Parenting author and educator Maggie Dent is a well-known advocate for nature play.
“Play is the way babies and children develop their sense of self, sense of the world, and sense of where they fit in. Children are biologically wired to play. Play is very serious business for them.

“Opportunities for play are essential because they help a child learn many of the emotional and social competencies. These cannot be developed through direct verbal interaction with adults. Solo play, parallel play, imaginative, adult-directed and interactive play are all healthy forms of play for children to experience. Children really need opportunities for creative, exploratory play in stress-free environments, especially in nature without restrictions on time or freedom,” says Maggie.

Events such as Wear Ya Wellies and programs like Educated by Nature provide these opportunities in abundance!

Daniel Burton from Educated by Nature saw first-hand the benefits of this free play at their station at Wear Ya Wellies.

“What started out as a space for sculpture making with porcelain clay and natural objects turned into mud soccer! Such awesome energy and engagement!

“We love being a part of Wear Ya Wellies each year and enjoy providing opportunities such as these. We were also overjoyed to be greeted by some familiar faces, some boys who joined us for most of the day last year came to say hi and join in with us again this year!” said Daniel.

“Mud (and other sensory experiences) can be overwhelming for some children (and their parents). In a society that often moves away from messy play, we call these types of experience sensory risk taking — it’s not something we can just throw kids into!

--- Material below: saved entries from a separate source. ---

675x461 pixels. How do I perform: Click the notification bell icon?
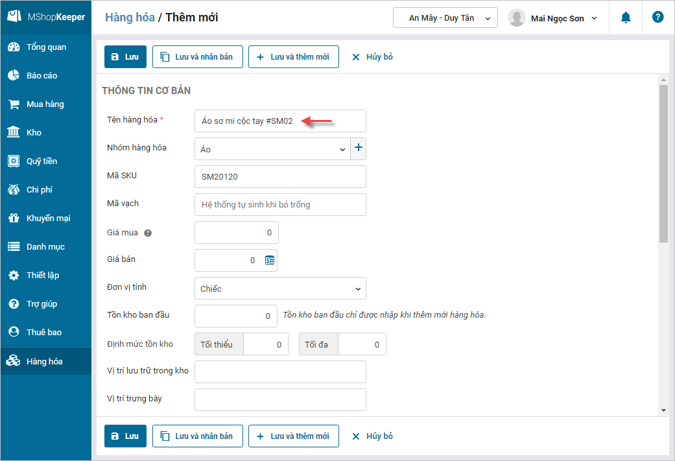pos(626,18)
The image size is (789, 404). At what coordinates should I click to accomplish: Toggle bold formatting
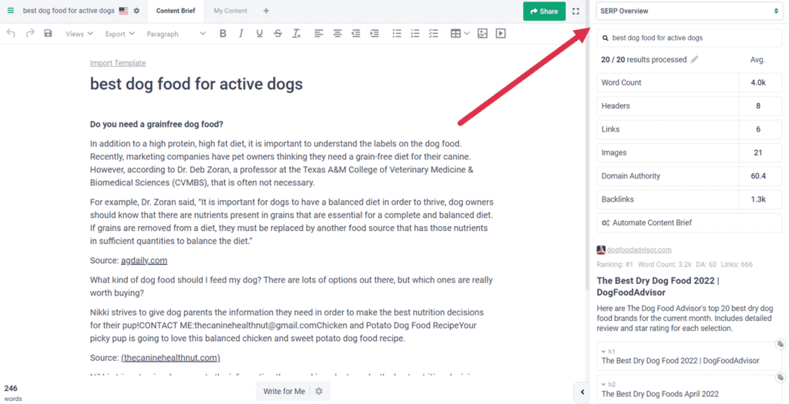point(223,34)
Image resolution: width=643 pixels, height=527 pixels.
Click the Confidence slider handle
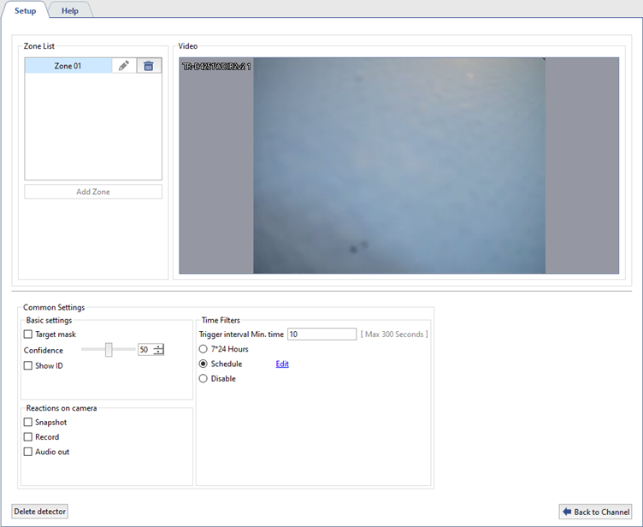[x=109, y=350]
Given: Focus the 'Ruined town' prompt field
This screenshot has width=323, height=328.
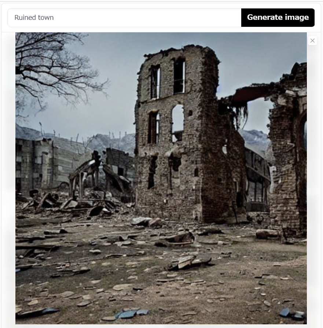Looking at the screenshot, I should point(124,18).
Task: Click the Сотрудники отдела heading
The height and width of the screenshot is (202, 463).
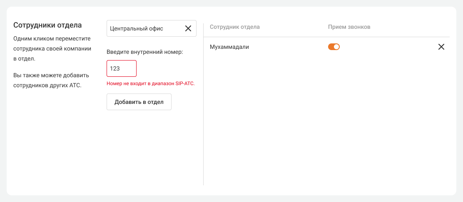Action: pyautogui.click(x=47, y=25)
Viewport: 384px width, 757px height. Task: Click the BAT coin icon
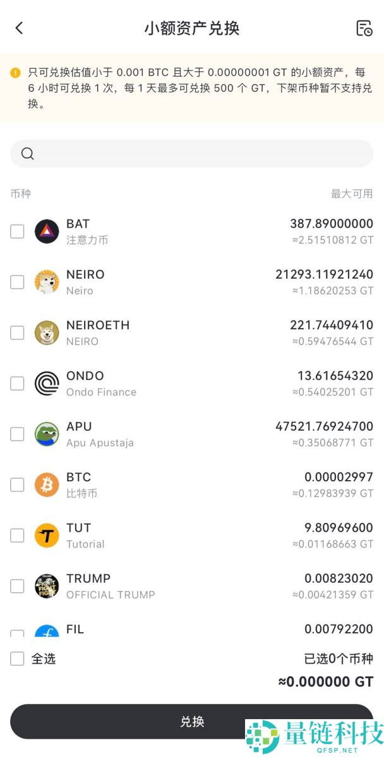47,232
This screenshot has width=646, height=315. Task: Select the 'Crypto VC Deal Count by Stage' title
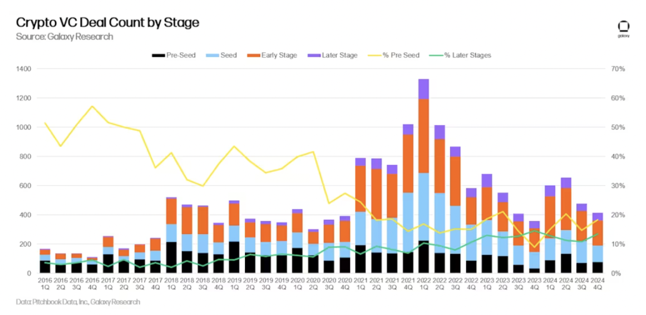[x=107, y=23]
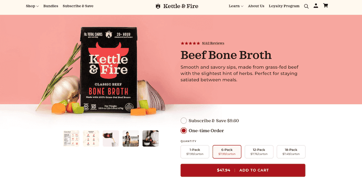Choose the 1-Pack quantity option
Viewport: 362px width, 185px height.
click(x=195, y=152)
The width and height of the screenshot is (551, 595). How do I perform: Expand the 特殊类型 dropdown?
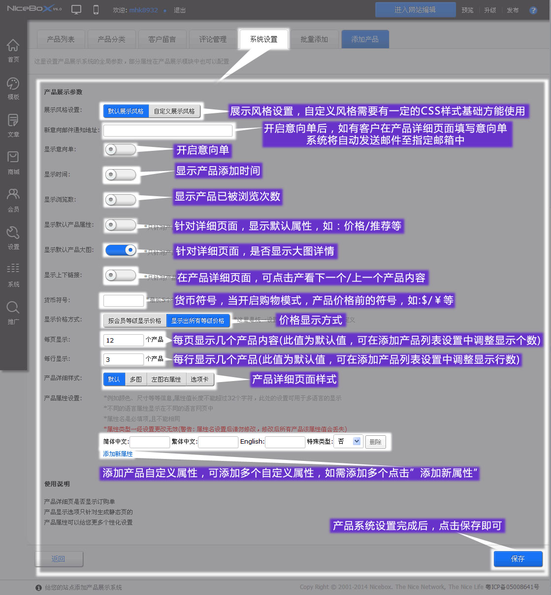point(357,442)
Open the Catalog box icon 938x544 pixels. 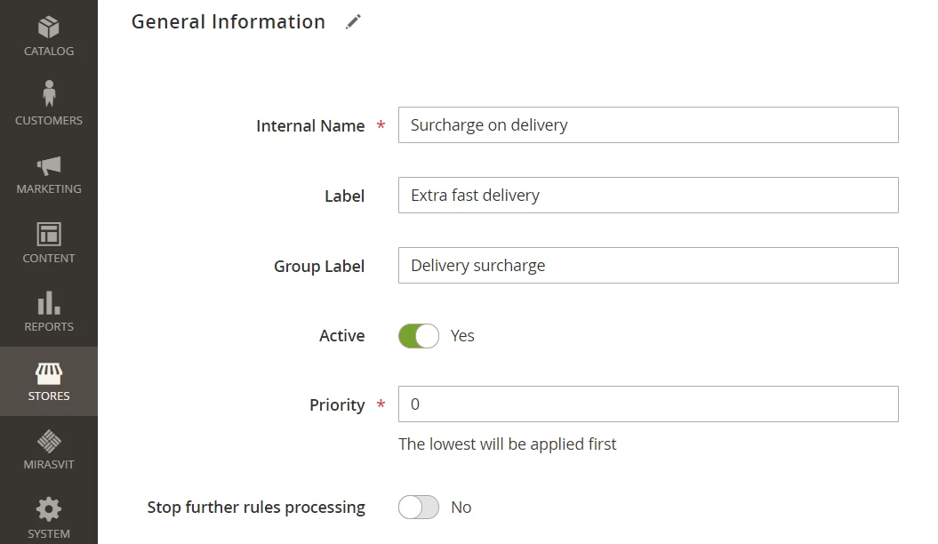point(49,27)
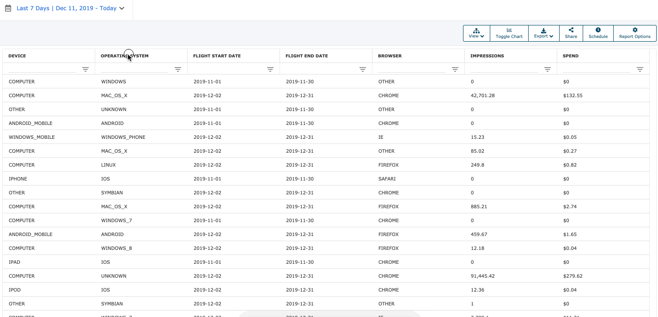Expand the View dropdown menu
The height and width of the screenshot is (317, 658).
476,33
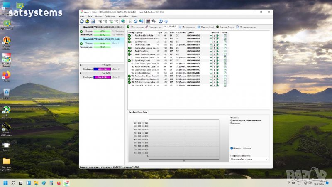This screenshot has height=187, width=332.
Task: Open the Температура tab
Action: [155, 27]
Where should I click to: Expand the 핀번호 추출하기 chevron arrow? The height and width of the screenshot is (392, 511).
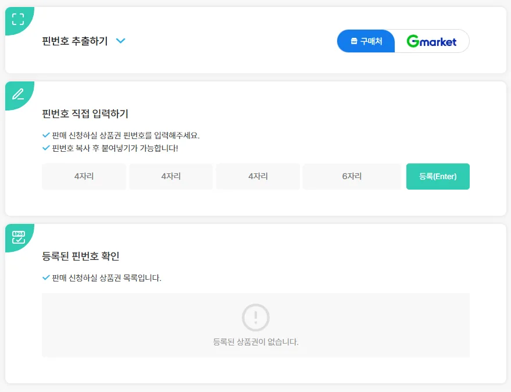(x=120, y=41)
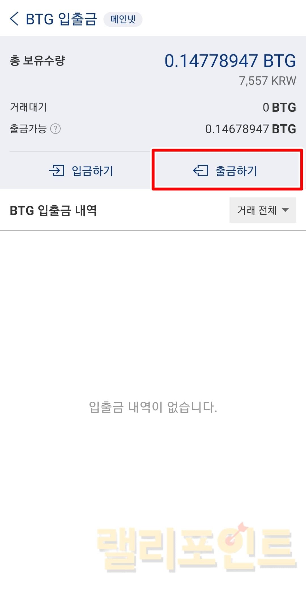This screenshot has width=306, height=590.
Task: Click the dropdown triangle next to 거래 전체
Action: coord(285,210)
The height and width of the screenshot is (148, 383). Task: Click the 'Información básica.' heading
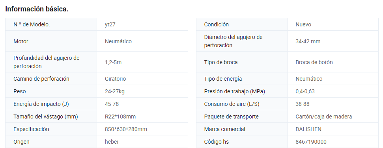[37, 9]
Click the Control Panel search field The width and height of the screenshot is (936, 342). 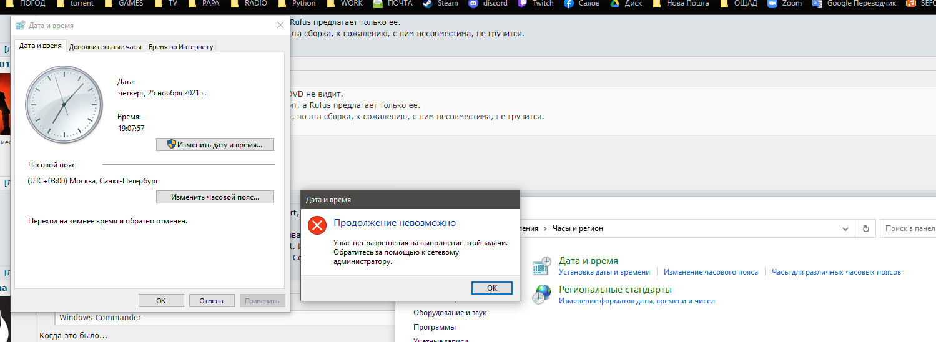pos(908,228)
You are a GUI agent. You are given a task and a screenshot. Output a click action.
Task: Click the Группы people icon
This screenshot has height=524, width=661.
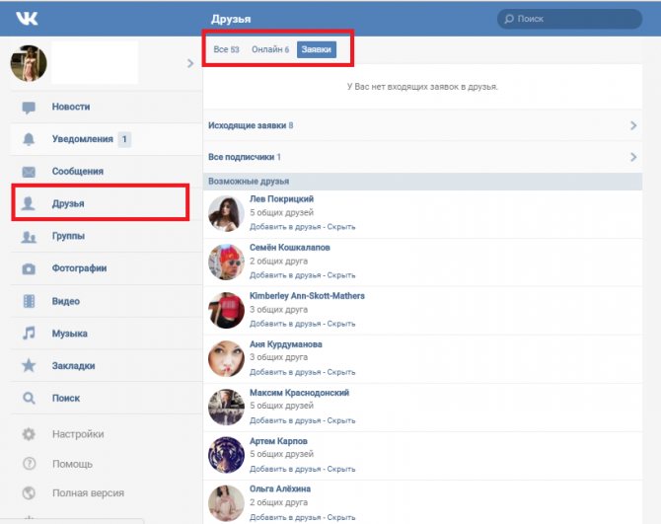29,237
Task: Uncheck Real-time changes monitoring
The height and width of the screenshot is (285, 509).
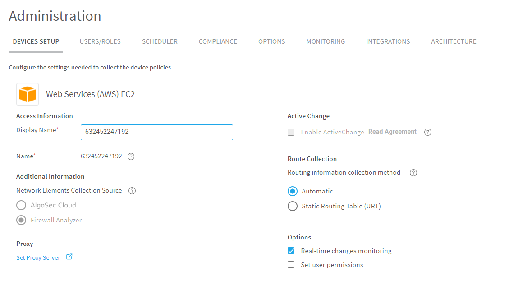Action: 291,251
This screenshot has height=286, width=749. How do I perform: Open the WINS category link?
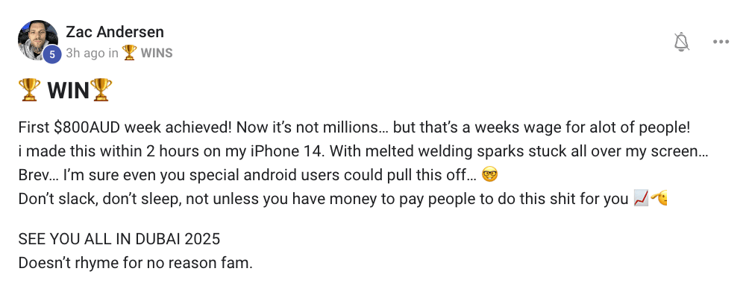click(157, 53)
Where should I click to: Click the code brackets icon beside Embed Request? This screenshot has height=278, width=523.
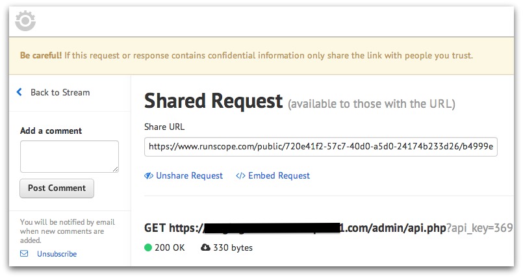240,175
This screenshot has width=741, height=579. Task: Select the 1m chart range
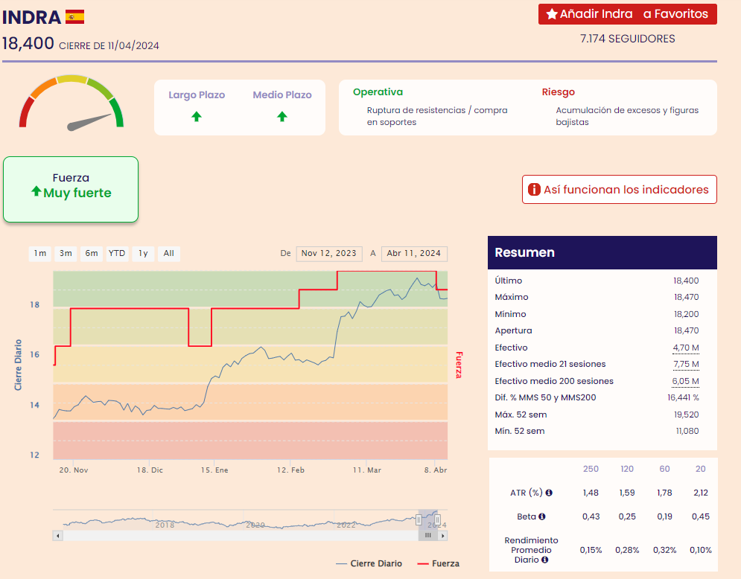coord(40,254)
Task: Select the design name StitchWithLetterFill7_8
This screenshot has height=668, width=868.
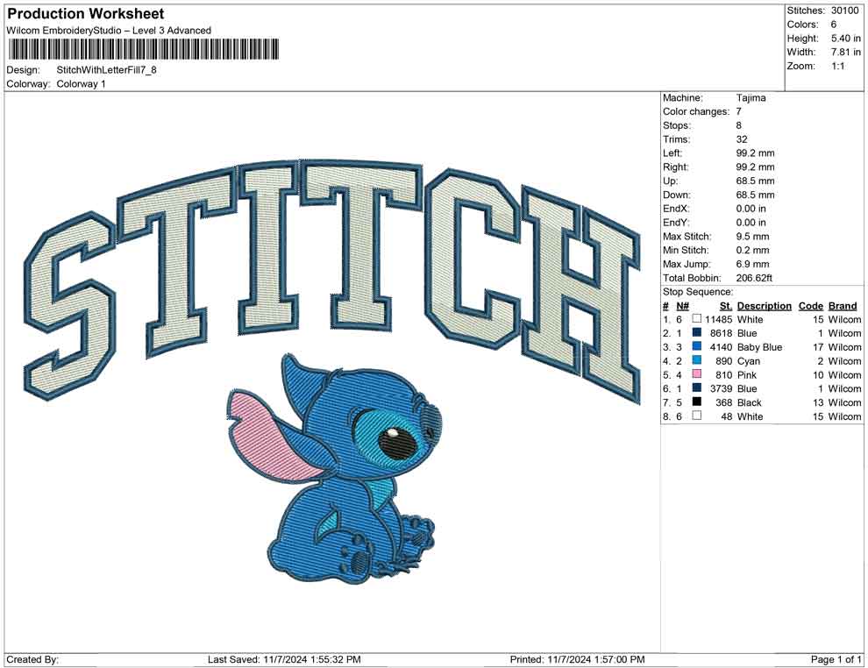Action: (106, 70)
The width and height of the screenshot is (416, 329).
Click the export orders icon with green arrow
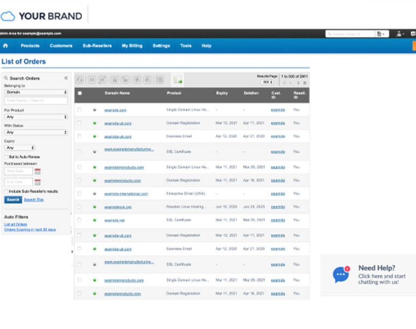click(x=178, y=80)
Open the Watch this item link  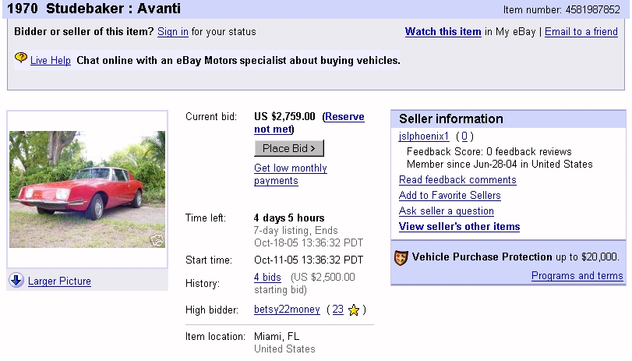pyautogui.click(x=443, y=32)
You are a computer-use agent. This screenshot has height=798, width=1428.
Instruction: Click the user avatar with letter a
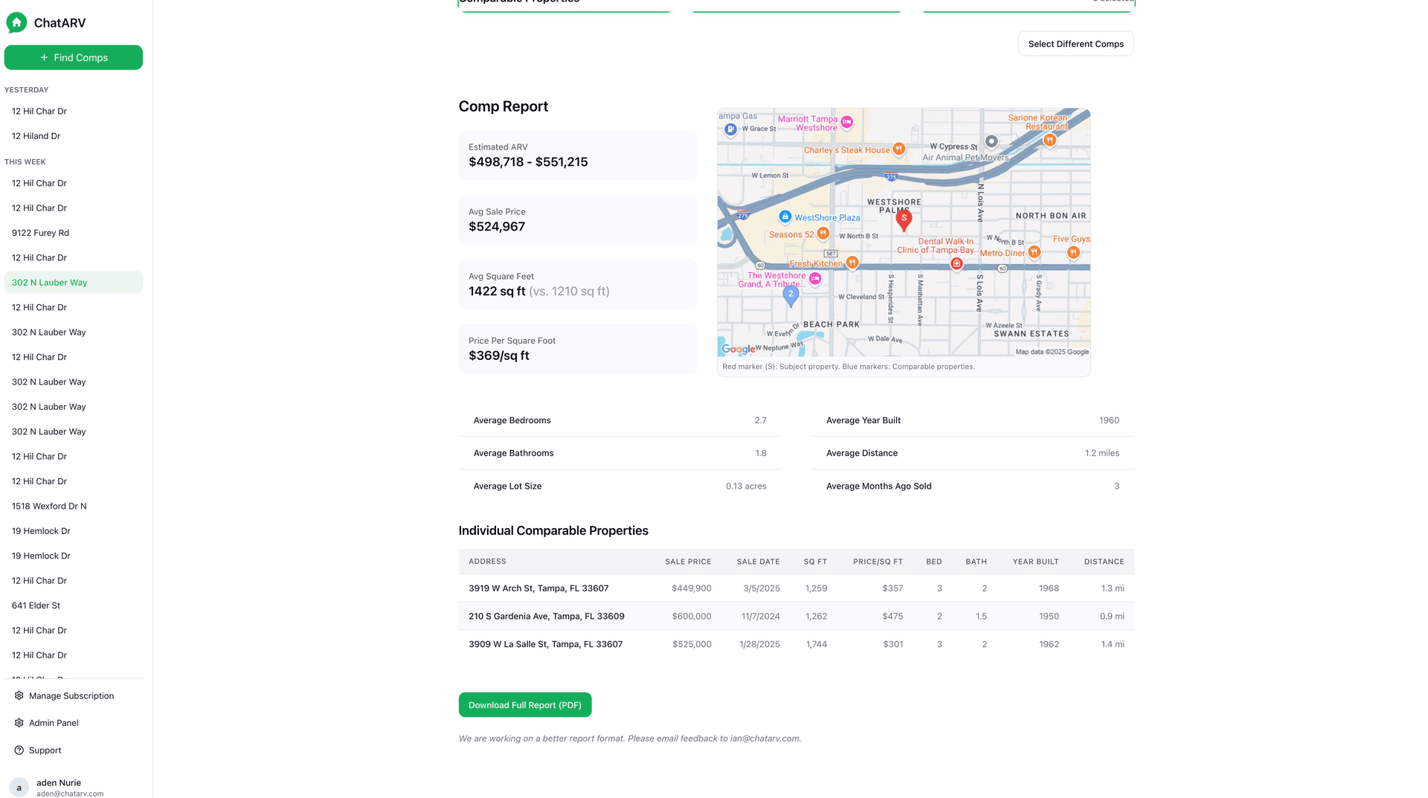[19, 788]
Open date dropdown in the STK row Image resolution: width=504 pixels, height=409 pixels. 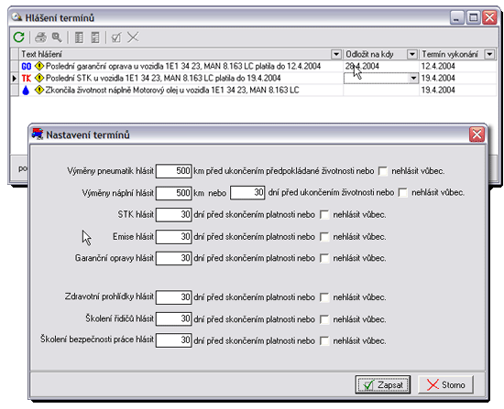413,78
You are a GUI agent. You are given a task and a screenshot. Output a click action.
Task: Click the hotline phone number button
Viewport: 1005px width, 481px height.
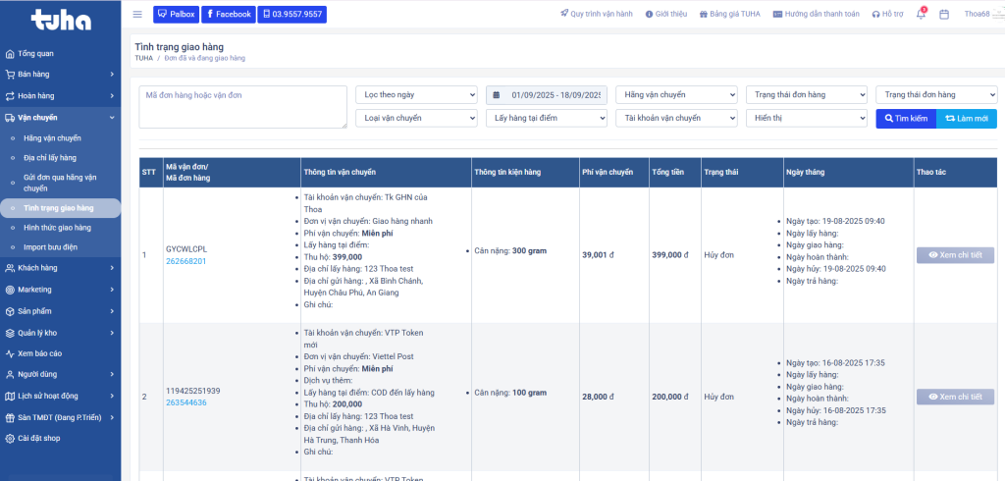[x=292, y=15]
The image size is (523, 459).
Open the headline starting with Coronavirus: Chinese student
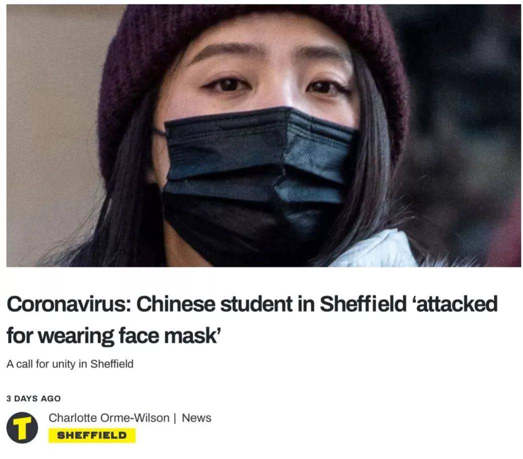click(x=252, y=319)
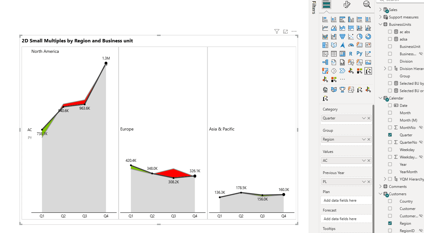The height and width of the screenshot is (233, 424).
Task: Remove the Region field from Group
Action: point(369,139)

“We were so excited to see a lot of kids — who were completely clean and adamant they weren’t getting muddy — spend some time challenging their senses with a small ball of dry clay, then moving on to sloppier clay, to be later seen, covered head-to-toe in mud!”
Educated by Nature are running ‘fire and rain’ themed days during the July school holidays as part of their KIN (Kids in Nature) Village at Guildford Grammar. You can find the details at their website www.educatedbynature.com.

You can also help celebrate all things dirty anyway you like on Saturday 29 June — it’s International Mud Day!